Exercise brief: Nothing but the lines below from the one containing "Viewport: 531px width, 320px" through the one containing "You are a GUI" should appear in the answer, exact and without pictures.

Provided material:
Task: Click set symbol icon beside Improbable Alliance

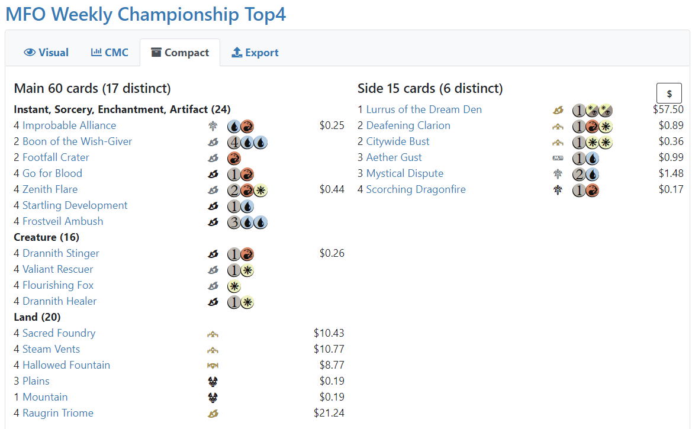Action: pyautogui.click(x=213, y=125)
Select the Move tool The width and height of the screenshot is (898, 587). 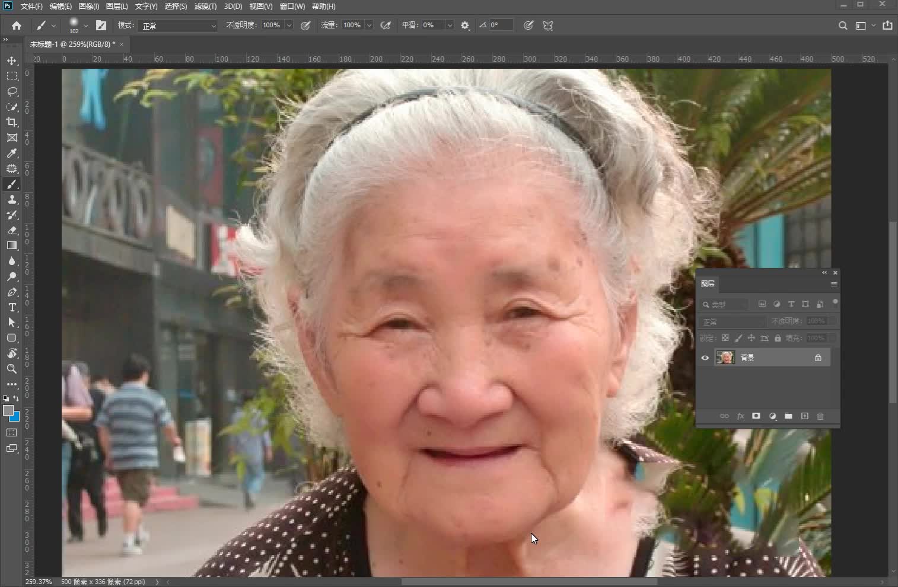12,60
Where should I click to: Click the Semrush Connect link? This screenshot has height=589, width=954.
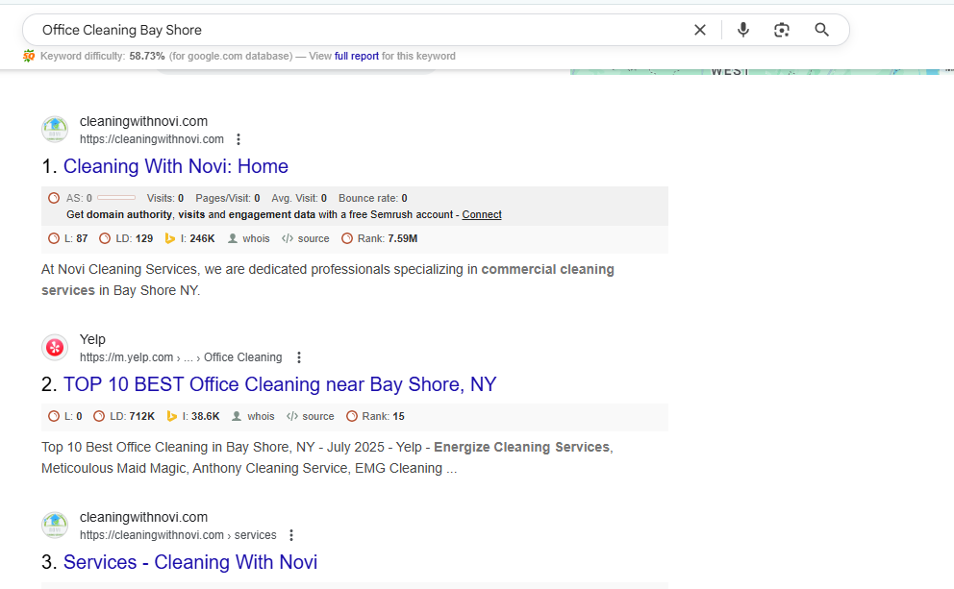(481, 214)
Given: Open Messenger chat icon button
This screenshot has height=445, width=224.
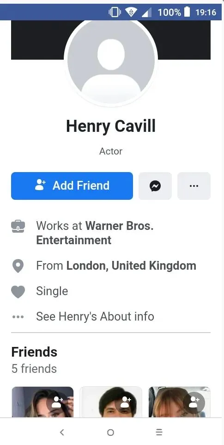Looking at the screenshot, I should tap(155, 186).
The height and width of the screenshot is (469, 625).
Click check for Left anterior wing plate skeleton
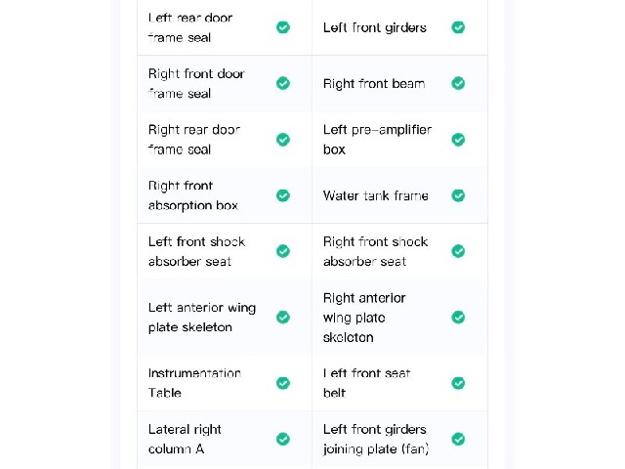[283, 318]
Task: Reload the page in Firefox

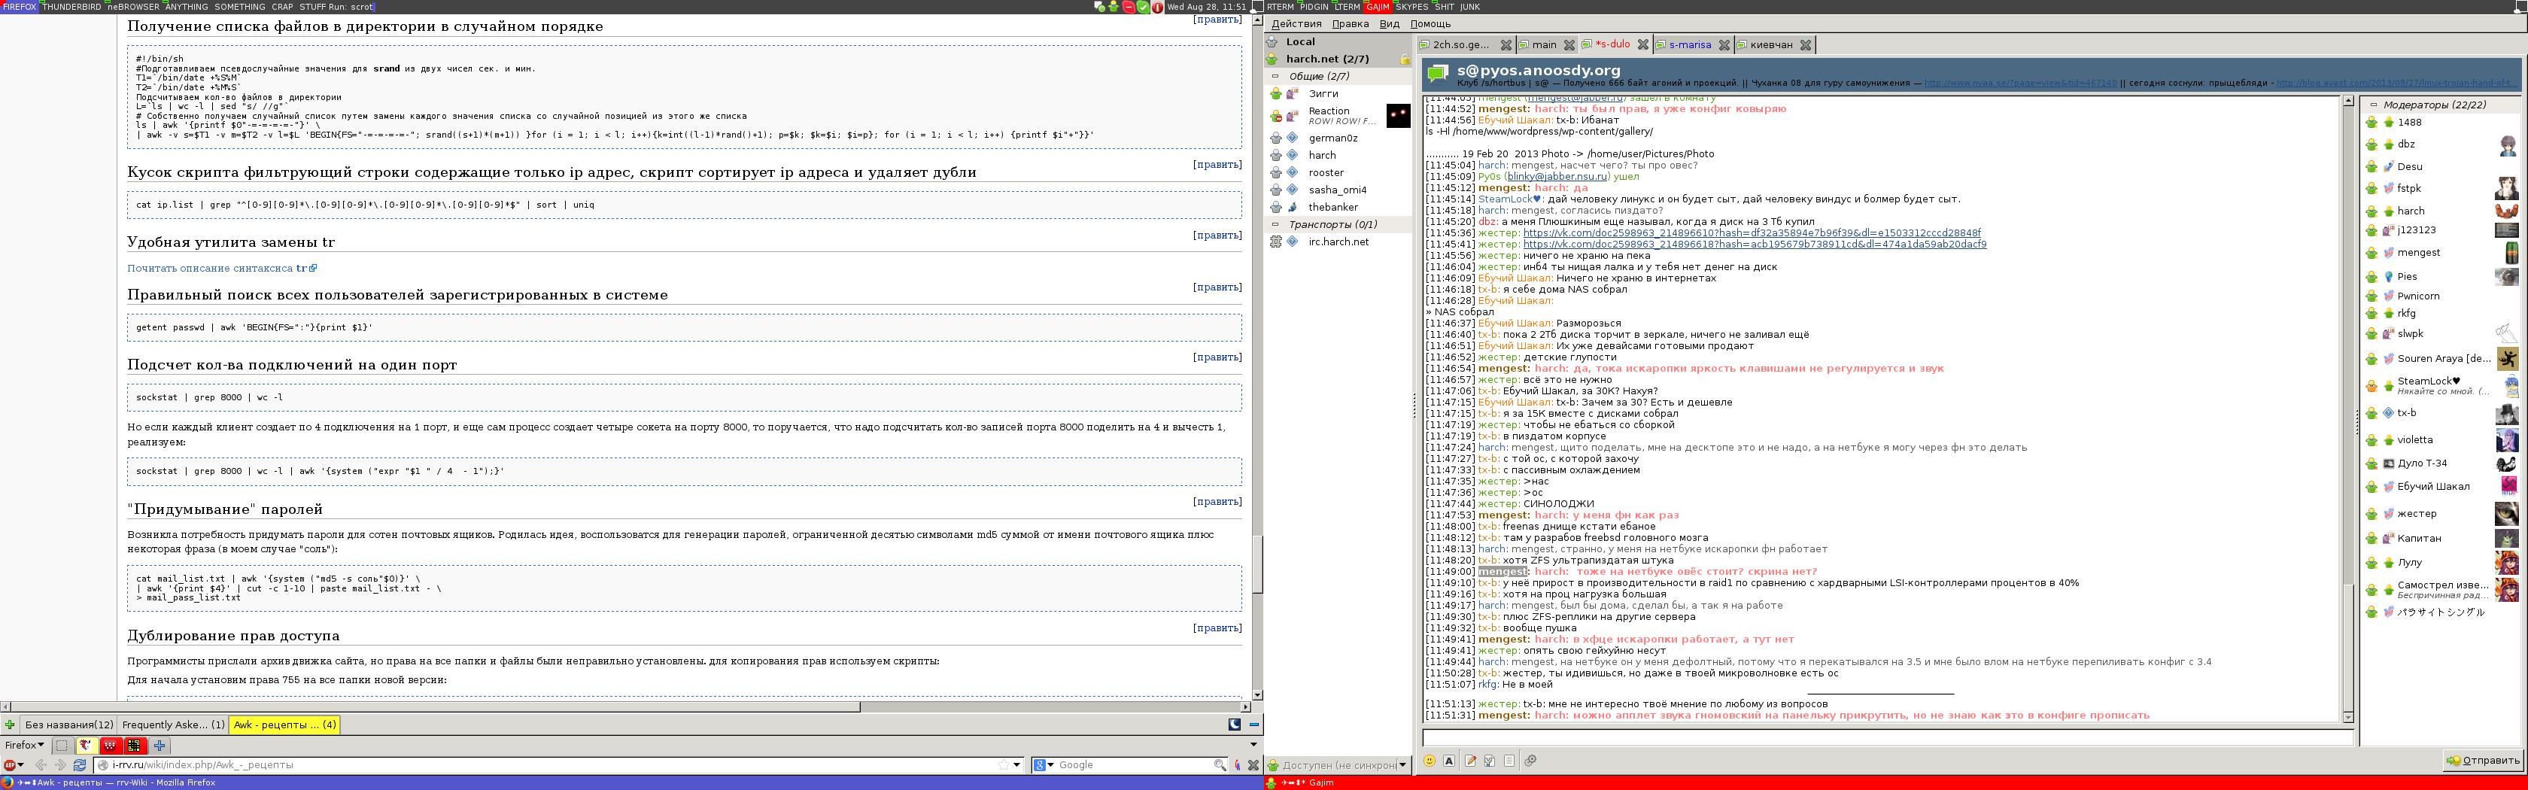Action: click(x=79, y=764)
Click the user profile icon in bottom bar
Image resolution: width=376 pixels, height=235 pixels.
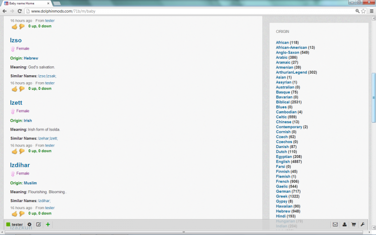(x=345, y=225)
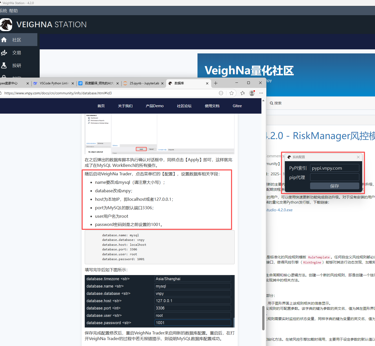Close the 系统配置 dialog
Screen dimensions: 375x346
(x=358, y=157)
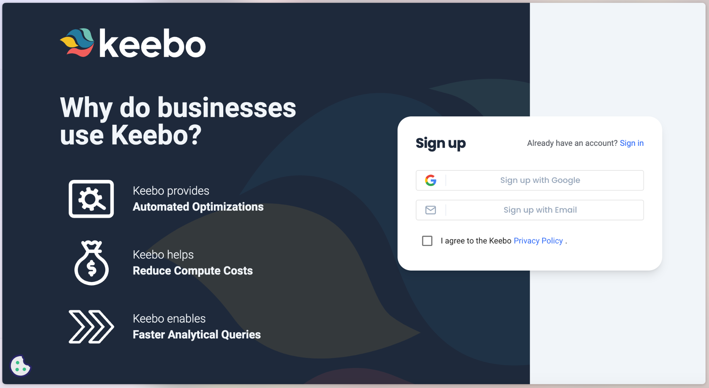Click the "Why do businesses use Keebo?" headline
This screenshot has width=709, height=388.
(178, 121)
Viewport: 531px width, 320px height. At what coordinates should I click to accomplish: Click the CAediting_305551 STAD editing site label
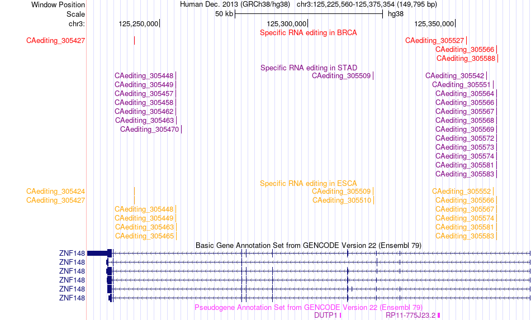click(461, 84)
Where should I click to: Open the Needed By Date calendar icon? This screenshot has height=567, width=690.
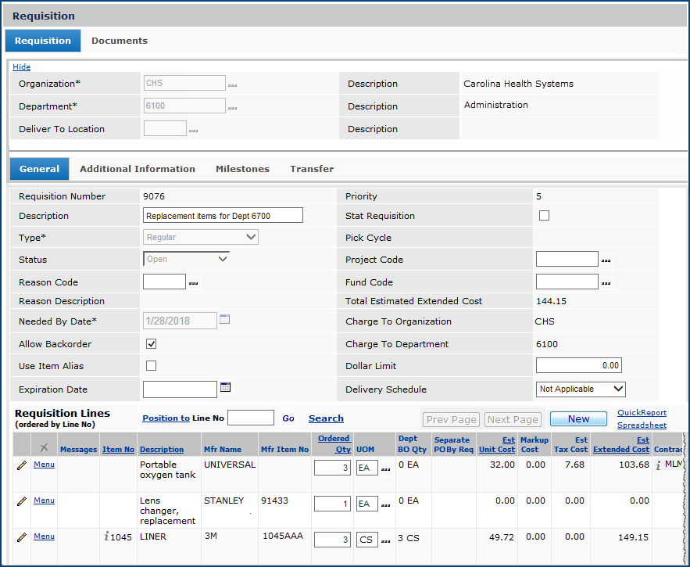click(x=225, y=319)
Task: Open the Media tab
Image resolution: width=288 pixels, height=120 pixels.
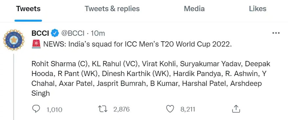Action: click(x=194, y=9)
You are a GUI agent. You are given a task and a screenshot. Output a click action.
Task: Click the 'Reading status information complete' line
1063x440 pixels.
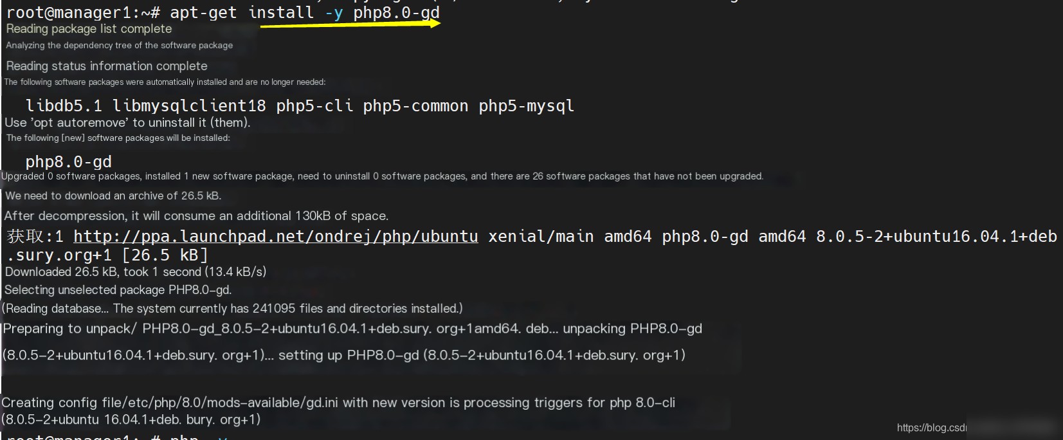(x=107, y=66)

Response for this exercise:
Viewport: 531px width, 320px height. At what coordinates should I click to accomplish: Click the CAediting_305551 STAD editing site label
click(461, 84)
Where should I click to: Open the Needed By Date calendar icon? This screenshot has height=567, width=690.
click(x=225, y=319)
Task: Open the Media tab
Image resolution: width=288 pixels, height=120 pixels.
Action: click(x=194, y=9)
You are a GUI agent. You are given a task and a screenshot. Output a click action.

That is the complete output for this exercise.